That first iteration through all the PortFiles takes a long time. There are over 25,000 of them to parse and index. Usually when you install MacPorts you download a premade index, but there is no premade index for PPC on SnowLeopard because there is no system at MacPorts buildbot base that generates this. So you have to make it yourself.

At this point you will hopefully be able to install simple ports, building natively for darwin10 ppc. I will follow this post with the next set of instructions, that will cover how to override the default libgcc to make it libgcc7 instead of libgcc11, and how to override the compiler choices MacPorts uses, so as to never use clang on PPC SnowLeopard (clang and llvm just do not work on Darwin PPC at present, so there is no point trying to use them for anything much at all).

The next set of instructions will follow, but you can do the above if you wish. Some ports will not build yet until the next instructions are followed however (and some ports will just never build no matter what).
 
Last edited:

kencu

macrumors member
Jan 23, 2019
92
110
As mentioned, gcc7 needs some tweaks to build properly for PPC SnowLeopard. Basically in a few places, you have to tell gcc7 to behave like Leopard instead of SnowLeopard, because the System in PPC SnowLeopard does not have the expected symbols and features that are found in the System on SnowLeopard 10.6.8. I did that with a patch in the gcc7 source code, and that is automatically added when you build gcc7 using my "Portfile Overlay" (new term, description coming shortly).

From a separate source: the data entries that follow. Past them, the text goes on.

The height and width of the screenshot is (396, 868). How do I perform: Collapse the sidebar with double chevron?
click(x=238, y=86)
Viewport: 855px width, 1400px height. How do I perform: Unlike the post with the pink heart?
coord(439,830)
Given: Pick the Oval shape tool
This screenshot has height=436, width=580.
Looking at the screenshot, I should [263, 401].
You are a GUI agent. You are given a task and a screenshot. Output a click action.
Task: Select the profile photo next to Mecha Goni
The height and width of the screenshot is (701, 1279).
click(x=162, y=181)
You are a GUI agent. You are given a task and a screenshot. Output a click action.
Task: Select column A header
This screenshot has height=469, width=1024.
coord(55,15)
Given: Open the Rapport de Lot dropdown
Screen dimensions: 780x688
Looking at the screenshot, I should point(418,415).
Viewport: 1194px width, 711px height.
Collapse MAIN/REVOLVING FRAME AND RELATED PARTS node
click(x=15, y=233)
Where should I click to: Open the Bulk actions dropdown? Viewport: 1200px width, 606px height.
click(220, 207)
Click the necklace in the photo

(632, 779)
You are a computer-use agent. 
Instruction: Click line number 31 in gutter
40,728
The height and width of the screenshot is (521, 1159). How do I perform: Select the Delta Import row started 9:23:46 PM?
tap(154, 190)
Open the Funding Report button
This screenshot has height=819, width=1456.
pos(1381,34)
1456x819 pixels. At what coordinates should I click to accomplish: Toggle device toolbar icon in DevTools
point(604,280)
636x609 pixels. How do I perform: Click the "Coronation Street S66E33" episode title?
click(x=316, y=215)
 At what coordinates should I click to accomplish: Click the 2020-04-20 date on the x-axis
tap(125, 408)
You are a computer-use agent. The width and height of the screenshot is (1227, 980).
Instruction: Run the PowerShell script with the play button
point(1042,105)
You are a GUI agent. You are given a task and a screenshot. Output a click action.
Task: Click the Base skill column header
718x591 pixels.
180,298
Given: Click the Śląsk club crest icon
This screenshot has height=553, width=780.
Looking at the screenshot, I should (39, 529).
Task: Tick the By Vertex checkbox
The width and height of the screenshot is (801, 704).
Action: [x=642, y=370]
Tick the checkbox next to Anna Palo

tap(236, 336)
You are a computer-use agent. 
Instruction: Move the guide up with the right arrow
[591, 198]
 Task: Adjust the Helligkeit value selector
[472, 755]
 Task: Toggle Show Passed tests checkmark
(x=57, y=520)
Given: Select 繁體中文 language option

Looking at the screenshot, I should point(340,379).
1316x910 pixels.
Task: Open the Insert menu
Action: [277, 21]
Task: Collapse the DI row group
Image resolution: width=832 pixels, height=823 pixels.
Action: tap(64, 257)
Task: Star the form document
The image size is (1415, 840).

When using MacPorts, if you want to make changes to the ports to suit certain purposes you may have, you set up a folder that is laid out the way the MacPorts main portfile folder is set up. Then you tell MacPorts to look in your folder FIRST for a Portfile. If MacPorts finds your folder has the Portfile it is looking for (eg gcc7) then it will use that and stop looking. If MacPorts does not find a Portfile for the port it is looking for in your folder, then it goes on (falls back) to the main MacPorts portfile repository.

To do this, you generate the required folder in the required layout (very simple) and then then tell macports to use it.

I have made a folder of portfiles that are tweaked for PPC SnowLeopard, and I have uploaded that folder to here:

<https://github.com/kencu/PPCSnowLeopardPorts>

I have been doing this for a long time, years in fact, and you will find other overlays on that github site, but the only one you are interested in right now is PPCSnowLeopardPorts. You would download that folder (using git if you can, but some other way such as using a web browser if you can't use git yet on this system). Then you put that folder somewhere with permissions that MacPorts can accept. I like to use

/opt/PPCSnowLeopardPorts

so if you are following this along, I suggest you use that too. If you don't want to do what I suggest, and want to put that folder somewhere else, OK, but be careful about permissions -- it will often not work right if you put in your home folder somewhere, for example, because MacPorts has some trouble reading from there (sandboxing again -- your home folder is usually protected from MacPorts looking in there).

Then you tell MacPorts you want to use that folder as an overlay. To do that, you edit another configuration file (surprised? I think not ... ) /opt/local/etc/macports/sources.conf and you add your folder ABOVE the defaults portfile folder (so it will be found first). I added mine like this:

Code:
$ diff -u /opt/local/etc/macports/sources.conf.default /opt/local/etc/macports/sources.conf
--- /opt/local/etc/macports/sources.conf.default    2021-08-22 14:16:52.000000000 -0700
+++ /opt/local/etc/macports/sources.conf    2021-08-24 00:30:40.000000000 -0700
@@ -27,4 +27,7 @@
# sites, etc.), the primary MacPorts source must always be tagged
# "[default]", even if switched from the default "rsync://" URL.

+# override repo
+file:///opt/PPCSnowLeopardPorts
+
rsync://rsync.macports.org/macports/release/tarballs/ports.tar [default]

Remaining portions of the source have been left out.